Well now that I’ve got that out of my system, I hope you have a better understanding of my love for politics.
One of my closest friends ran off to get married in Vegas today. They bought the rings, the dress, the tux, the flowers, the chapel and the hotel room after within the last week. It amazes me how little patience people have these days. Don’t get me wrong I am very happy for these two and couldn’t see them being with anyone else. But why the rush? Really? “We just didn’t want to wait!” they said. As I’m typing this post I’m waiting for their wedding video to start. The chapel they’re getting married in records the ceremony and posts it online so friends and family could watch. The chapel looks cold and lonely and in a town full of people they don’t know. I wish I could be there to cheer them on, and I hope they have no second thoughts about where they held the ceremony.
While we’re on the topic of weddings and having the technology to plan anything with the click of a mouse. I was speaking with my mom the other day about the location of her wedding. They found a gorgeous spot a few miles from her house. This place does everything for you. They order the flowers, the cake, the photographer, the dress if you want, the DJ, down to what kind of air freshener you want in the bathrooms! We could easily plan a whole wedding trough Pinterest! I know because I have a board dedicated to it. Let me just say my wedding will be amazing, and crafty.
Well I’m done ranting about weddings for the day.
I start my baking externship in one month at Deer Valley Resort (in Park City, Utah). I’ll be working in 6 different locations inside the resort. Doing and anything and everything, from plated desserts in a couple of our restaurants, morning pastries and bread to kicking my O.C.D. up a notch on a few wedding cakes.

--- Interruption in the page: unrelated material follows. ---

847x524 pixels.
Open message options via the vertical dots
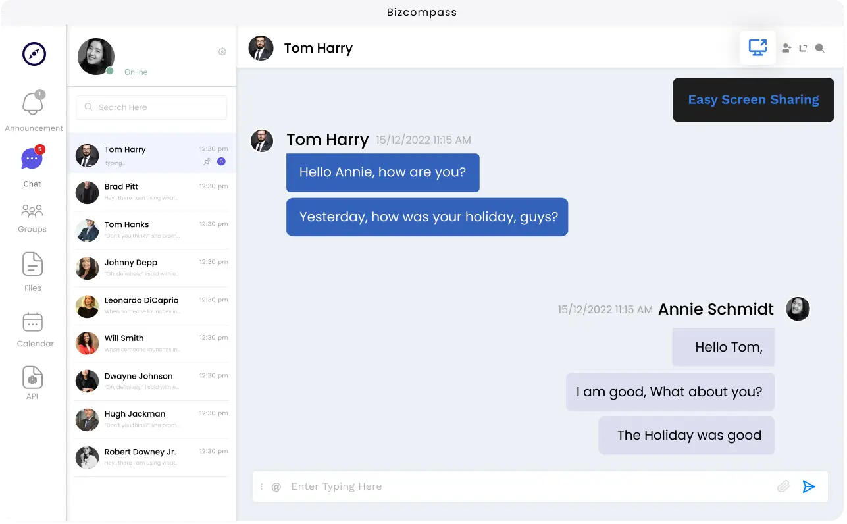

I’ll be working there through the whole ski season. I’m so grateful for this opportunity and the more I look through the pictures on their website the more giddy I get! I’ll post a few just so you can get a sense of my excitement. Oh, and did I mention I get to ski for free?! (Happy girl)
Here’s a link to Snow Park Bakery, where I’ll be spending most of my time.
I have a week left at work and they have been letting me experiment with a few things I’ve been dying to make. Some of them haven’t turned out so well but if everything in the pastry world turned out perfect the first time then we would all be pastry chefs. Two weeks ago I made Mini Apple Pies inside an apple finished with a mini lattice crust…
We had a few pears that were about to go bad and a bunch of dark chocolate in the basement so I figured I would practice my chocolate tempering. Chocolate Dipped Pears for everyone! I tempered too much chocolate so I made a sheet of nut bark with it.
My mom and I always make Pumpkin Roll when the leaves start to change color. I made two and doubled the filling recipe. Bad idea, there was way too much filling to cake. Oops! We ate it anyways…
Yesterday I was feeling a little more confident that I could pull off a lovely tart in our kitchen that is in no way equipped for anything pastry. I found a couple of old tart shell pans in the basement and pulled up a recipe I’ve been drooling over for months. Its a fresh Raspberry Tart with White Chocolate and Mascarpone. It turned out beautifully so I thought I might share the recipe with you all. I found the recipe on pinterest which brought me to this lovely website. She has some amazing recipes on here feel free to browse the rest. Oh, and my camera on my phone wasn’t working so I don’t have any of my own, so the picture below is from her page.
For the Crust:
• 1 1/3 cups cake flour
• 2 tablespoons unsweetened cocoa powder
• 2 tablespoons sugar
• 1/4 teaspoon salt
• 1 stick (8 tablespoons) cold, unsalted butter cut into small pieces
• 1 large egg yolk
• 1 tablespoon ice water, plus 1 teaspoon extra water if needed
For the Filling:
• 1/2 cup heavy cream
• 1 1/2 ounces white chocolate, chopped
• 1 cup mascarpone cheese
• optional: splash of Framboises, Kirsch, or other eau de vie
• 12 ounces fresh raspberries
To Make the Crust:
1. Put the cake flour, cocoa powder, sugar and salt in the bowl of a food processor and pulse briefly to combine.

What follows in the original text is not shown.